Written task: Please copy the records below line for line, without changing anything in them.

Supplied entries:
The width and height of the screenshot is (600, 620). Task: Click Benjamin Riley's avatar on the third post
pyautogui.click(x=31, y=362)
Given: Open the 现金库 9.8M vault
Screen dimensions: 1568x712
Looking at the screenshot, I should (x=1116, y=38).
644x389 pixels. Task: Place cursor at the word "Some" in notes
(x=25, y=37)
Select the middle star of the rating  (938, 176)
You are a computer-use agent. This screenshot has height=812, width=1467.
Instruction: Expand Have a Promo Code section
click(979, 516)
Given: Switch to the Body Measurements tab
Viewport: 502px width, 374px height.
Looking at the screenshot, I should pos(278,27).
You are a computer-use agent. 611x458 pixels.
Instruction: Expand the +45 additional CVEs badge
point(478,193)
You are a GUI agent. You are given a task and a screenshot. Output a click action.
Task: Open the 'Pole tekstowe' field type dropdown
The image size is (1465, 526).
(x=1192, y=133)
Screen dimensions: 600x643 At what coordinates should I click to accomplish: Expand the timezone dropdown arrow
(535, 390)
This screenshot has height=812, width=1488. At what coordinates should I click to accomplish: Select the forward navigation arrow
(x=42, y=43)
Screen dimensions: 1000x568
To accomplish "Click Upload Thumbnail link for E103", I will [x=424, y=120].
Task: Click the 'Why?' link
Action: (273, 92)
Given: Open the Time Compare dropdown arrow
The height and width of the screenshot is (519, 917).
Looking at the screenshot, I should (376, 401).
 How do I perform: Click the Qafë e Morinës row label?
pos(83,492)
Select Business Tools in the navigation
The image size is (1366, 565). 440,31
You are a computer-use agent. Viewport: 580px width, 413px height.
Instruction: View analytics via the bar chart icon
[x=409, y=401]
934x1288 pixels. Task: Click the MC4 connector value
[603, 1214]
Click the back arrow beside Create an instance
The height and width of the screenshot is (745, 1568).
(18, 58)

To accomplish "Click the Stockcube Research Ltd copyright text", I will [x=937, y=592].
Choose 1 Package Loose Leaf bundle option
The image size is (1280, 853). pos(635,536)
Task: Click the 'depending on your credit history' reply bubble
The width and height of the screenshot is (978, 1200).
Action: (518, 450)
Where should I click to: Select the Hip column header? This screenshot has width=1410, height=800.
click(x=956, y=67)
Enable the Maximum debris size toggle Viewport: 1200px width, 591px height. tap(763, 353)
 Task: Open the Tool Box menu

Solution to the problem:
The width and height of the screenshot is (600, 620). Task: Click Benjamin Riley's avatar on the third post
pyautogui.click(x=31, y=362)
Given: Open the 现金库 9.8M vault
Screen dimensions: 1568x712
Looking at the screenshot, I should (x=1116, y=38).
644x389 pixels. Task: Place cursor at the word "Some" in notes
(x=25, y=37)
Select the middle star of the rating  (938, 176)
You are a computer-use agent. This screenshot has height=812, width=1467.
Instruction: Expand Have a Promo Code section
click(979, 516)
Given: Switch to the Body Measurements tab
Viewport: 502px width, 374px height.
Looking at the screenshot, I should pos(278,27).
You are a computer-use agent. 611x458 pixels.
Instruction: Expand the +45 additional CVEs badge
point(478,193)
You are a GUI agent. You are given a task and a screenshot. Output a click action.
Task: Open the 'Pole tekstowe' field type dropdown
The image size is (1465, 526).
(x=1192, y=133)
Screen dimensions: 600x643 At what coordinates should I click to accomplish: Expand the timezone dropdown arrow
(535, 390)
This screenshot has height=812, width=1488. At what coordinates should I click to accomplish: Select the forward navigation arrow
(x=42, y=43)
Screen dimensions: 1000x568
To accomplish "Click Upload Thumbnail link for E103", I will [x=424, y=120].
Task: Click the 'Why?' link
Action: (273, 92)
Given: Open the Time Compare dropdown arrow
The height and width of the screenshot is (519, 917).
Looking at the screenshot, I should (376, 401).
 How do I perform: Click the Qafë e Morinës row label?
pos(83,492)
Select Business Tools in the navigation
The image size is (1366, 565). 440,31
You are a computer-use agent. Viewport: 580px width, 413px height.
Instruction: View analytics via the bar chart icon
[x=409, y=401]
934x1288 pixels. Task: Click the MC4 connector value
[603, 1214]
Click the back arrow beside Create an instance
The height and width of the screenshot is (745, 1568).
(18, 58)

To accomplish "Click the Stockcube Research Ltd copyright text", I will [x=937, y=592].
Choose 1 Package Loose Leaf bundle option
The image size is (1280, 853). pos(635,536)
Task: Click the 'depending on your credit history' reply bubble
The width and height of the screenshot is (978, 1200).
Action: (518, 450)
Where should I click to: Select the Hip column header? This screenshot has width=1410, height=800.
click(x=956, y=67)
Enable the Maximum debris size toggle Viewport: 1200px width, 591px height. tap(763, 353)
 Task: Open the Tool Box menu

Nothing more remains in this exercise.